拒むとマリアは恐ろしく不機嫌になるので、吸血どころではすまない事態が訪れるかもしれないし、
龍麻も恥ずかしながらそれが嫌いなわけではないのだ。
ただ、直後(に吸うのを止めてくれれば良い。
しかしたったそれだけのことを、マリアは聞いてくれない。
何百年も生きているにしてはそのわがままさに呆れるしかないのだが、
この現代日本にひっそりと生息する吸血鬼は己の欲望をいささかもこらえようとしないのだ。

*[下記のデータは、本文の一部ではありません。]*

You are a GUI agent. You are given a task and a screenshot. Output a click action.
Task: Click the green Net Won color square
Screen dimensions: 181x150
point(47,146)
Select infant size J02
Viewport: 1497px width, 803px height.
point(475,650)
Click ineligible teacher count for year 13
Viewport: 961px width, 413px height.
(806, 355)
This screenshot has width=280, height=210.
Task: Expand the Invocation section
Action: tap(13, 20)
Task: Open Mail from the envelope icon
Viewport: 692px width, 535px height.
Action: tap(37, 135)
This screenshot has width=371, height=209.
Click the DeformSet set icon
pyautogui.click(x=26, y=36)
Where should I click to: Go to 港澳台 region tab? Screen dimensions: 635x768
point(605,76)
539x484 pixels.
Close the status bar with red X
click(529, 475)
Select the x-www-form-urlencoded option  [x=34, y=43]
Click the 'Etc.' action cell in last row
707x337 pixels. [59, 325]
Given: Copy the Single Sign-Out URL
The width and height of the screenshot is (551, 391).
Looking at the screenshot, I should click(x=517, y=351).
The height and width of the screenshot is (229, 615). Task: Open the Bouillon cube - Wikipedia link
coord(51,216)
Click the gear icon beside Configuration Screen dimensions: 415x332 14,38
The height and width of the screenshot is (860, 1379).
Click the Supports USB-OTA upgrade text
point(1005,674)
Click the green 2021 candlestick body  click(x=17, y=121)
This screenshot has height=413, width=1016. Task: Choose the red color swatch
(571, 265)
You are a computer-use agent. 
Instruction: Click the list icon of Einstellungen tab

一人暮しの龍麻を強引に自分の家に住まわせ、そこから学校に通わせることに始まり、
次に家事全般、更に相伴と称して未成年者に酒を飲ませ、挙句夜はほとんどベッドの上で過ごさせるのだ。
特に最後のひとつが龍麻には辛い。
はじめのうちこそ愛情と性欲を分ける必要もなく、疲労はそのまま幸福に置きかえられたのだが、
マリアの尽きぬ要求にほどなく身体が悲鳴を上げた。
空が黄色く見えるのを龍麻が知ったのは、彼女と暮らし始めて一月が過ぎた頃だ。
そこまでなら誰かに話しても単なるのろけ(で終わる艶談だが、
ある日のこと、今日はもうこれで終わりになると良いな、
と三度目の射精を迎えた龍麻に、悲劇は突然訪れた。
「痛……?」
達した直後にしては、やけに醒めた瞳でこちらを見ていたマリアが、首筋に唇を寄せる。
年上の女性の甘えた仕種に幸福を噛み締めていた龍麻は、小さな、鋭い痛みを感じた。
いくら幸福でも本当に噛むのは勘弁して欲しい、とこの期に及んで馬鹿なことを考える龍麻から、
マリアは容赦なく血を吸ったのだ。
「うぁ……」
彼女が吸血鬼だということは聞かされていたが、これまでは吸血もされず、
欲しそうな素振りも見せなかったので、そういうものだと思っていたのだ。
しかしそれは、自分を油断させるための巧妙な罠だったのだと、
薄れゆく意識の中で龍麻は痛感させられたのだった。
以来マリアは、堰を切ったように血を欲した。
彼女曰く、龍麻の血は永く生きてきた中でも最も美味らしいが、
それが褒め言葉なのかどうか龍麻にはわからない。
わかるのは、吸血鬼に自分から血を差し出すという人間がいるという映画などの描写は、
それほど間違っていなかったのだということだけだった。